Relevant facts and circumstances
You propose to undertake a property development project with your brother. The project will involve the construction of a block of units with the sale of units to cover the costs of the project.
You and your brother are planning to set up separate discretionary trusts.
The trusts will undertake the project under a joint venture arrangement. You and your brother, on behalf of your separate trusts, intend to enter into a joint venture agreement which will outline in writing how the project will be undertaken and how the remaining units will be split at the end.
You advise that the trusts will be separately registered for GST but you have not advised if the trusts will be registered as participants in a GST joint venture.
As yet, you have not settled on a property and any improvements on the property (for example, an old house) will be demolished.
When the property is acquired it will be held in the names of the trusts.
No funds will be borrowed for the purchase of the property. However, you and your brother do intend to borrow the construction costs.
You and your brother have not been involved in any other property developments in the past and, as a result, you intend to engage, an unrelated entity, to carry out the project.
When the project is completed, you and your brother intend to sell units to cover the construction costs and transfer units to your trust and your brother's trust. The retained units will be rented for more than five years before being sold.
As the value of the units will vary there will probably be some monetary adjustment between you and your brother.
Reasons for decision
Question 1
Summary
The entity which is carrying on the enterprise of property development will be entitled to claim all of the GST credits included in the construction costs of the units to be sold but only a portion of the GST credits that relate to the construction costs of the other units.

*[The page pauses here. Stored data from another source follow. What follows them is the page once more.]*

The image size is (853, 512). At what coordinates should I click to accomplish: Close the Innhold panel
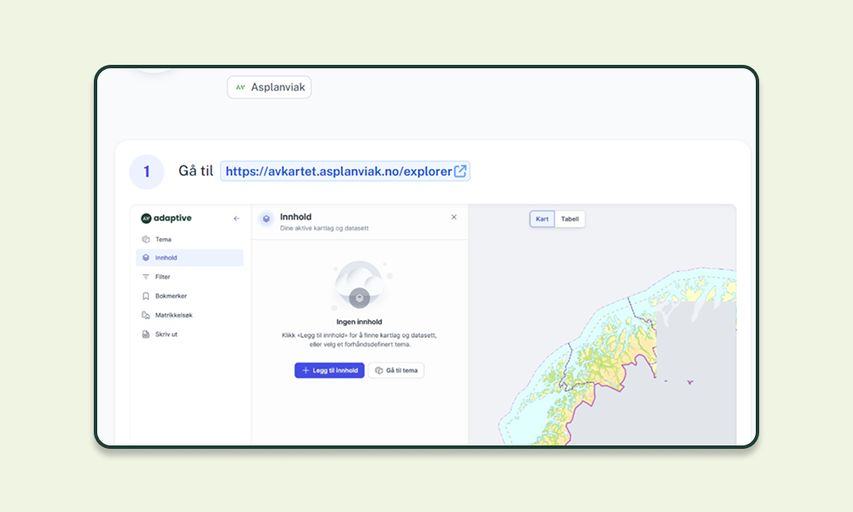pyautogui.click(x=454, y=217)
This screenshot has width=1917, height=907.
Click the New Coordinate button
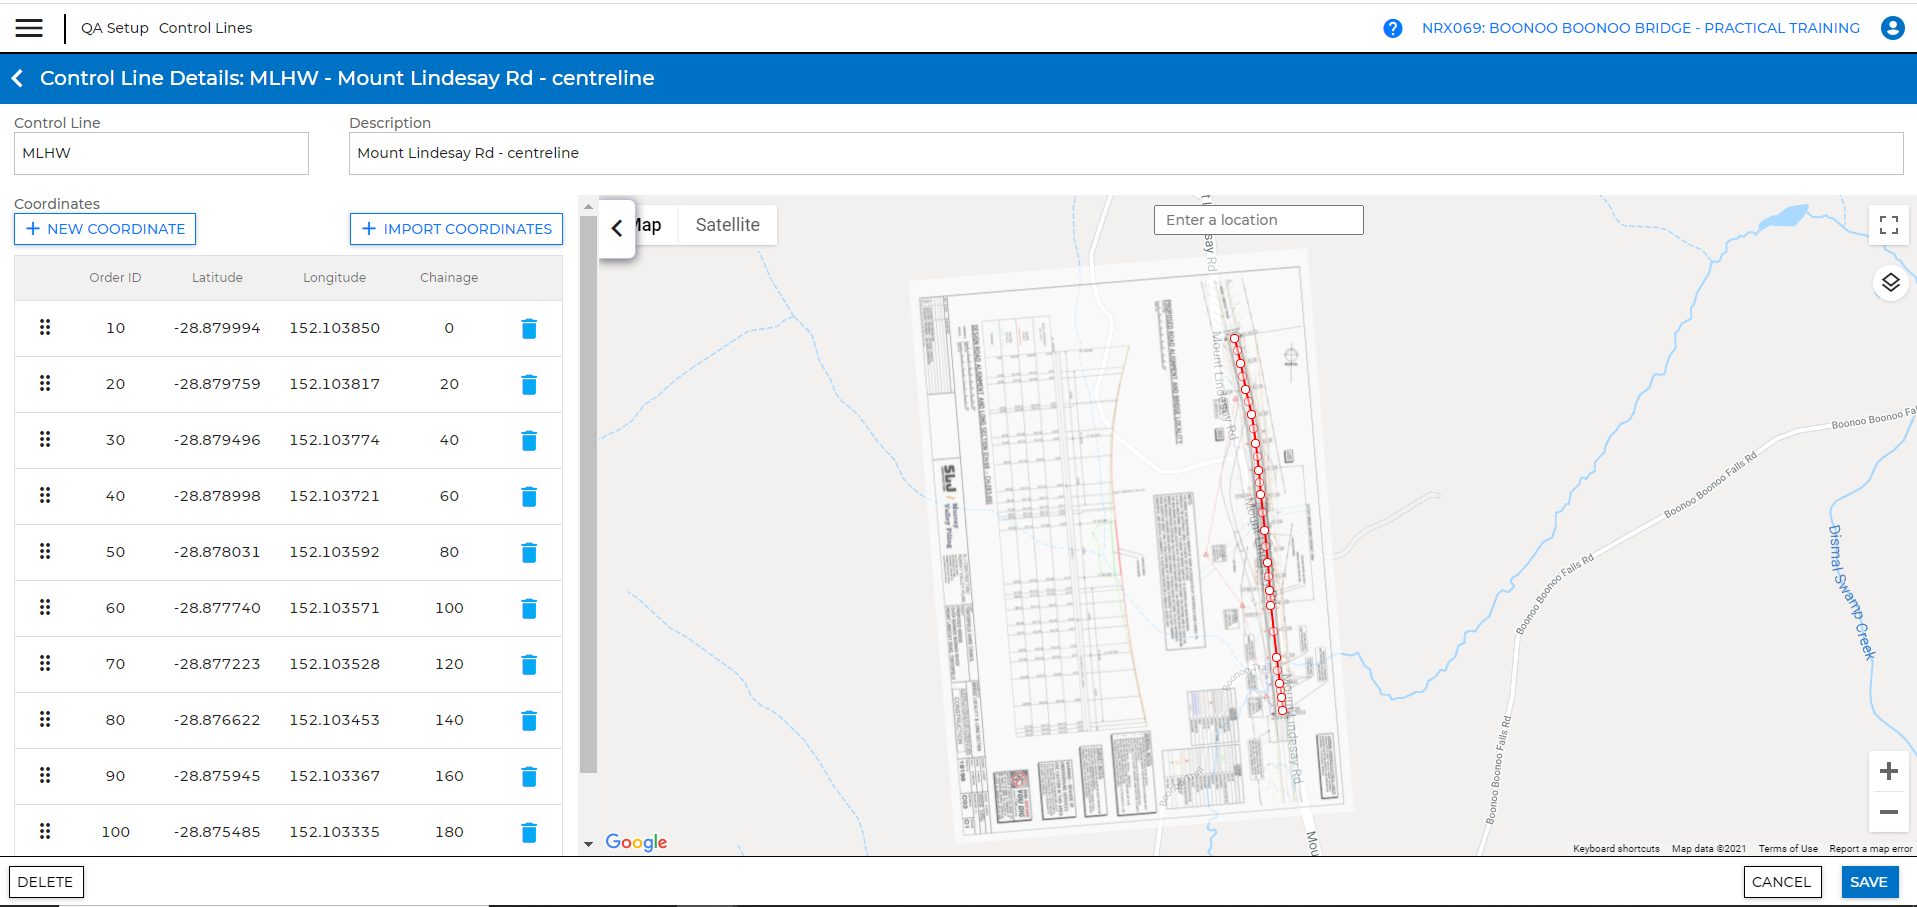[105, 229]
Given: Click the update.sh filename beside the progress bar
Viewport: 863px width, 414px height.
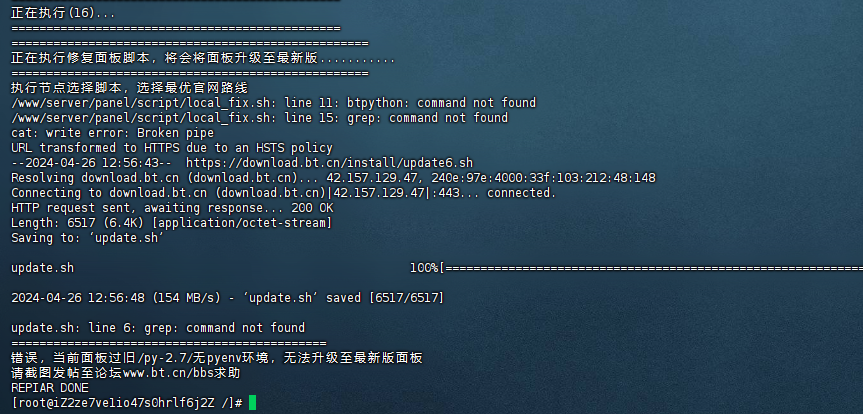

This is because not all of the construction costs for the units are being acquired for a creditable purpose.
Detailed reasoning
Section 11-20 of the A New Tax System (Goods and Services Tax) Act 1999 (GST Act) provides that you are entitled to claim GST credits for any creditable acquisition that you make.
The word 'you', as used in the GST legislation, applies to entities (individuals, companies, partnerships, etc) generally and as such, it is only an entity that is entitled to claim a creditable acquisition.
You have advised that the trusts will undertake the project under a joint venture arrangement.
However, under subsection 184-1(1A) of the GST Act a non-entity joint venture is not an entity for GST purposes unless the joint venture applies to be approved as a GST joint venture under Division 51 of the GST Act (see additional information below).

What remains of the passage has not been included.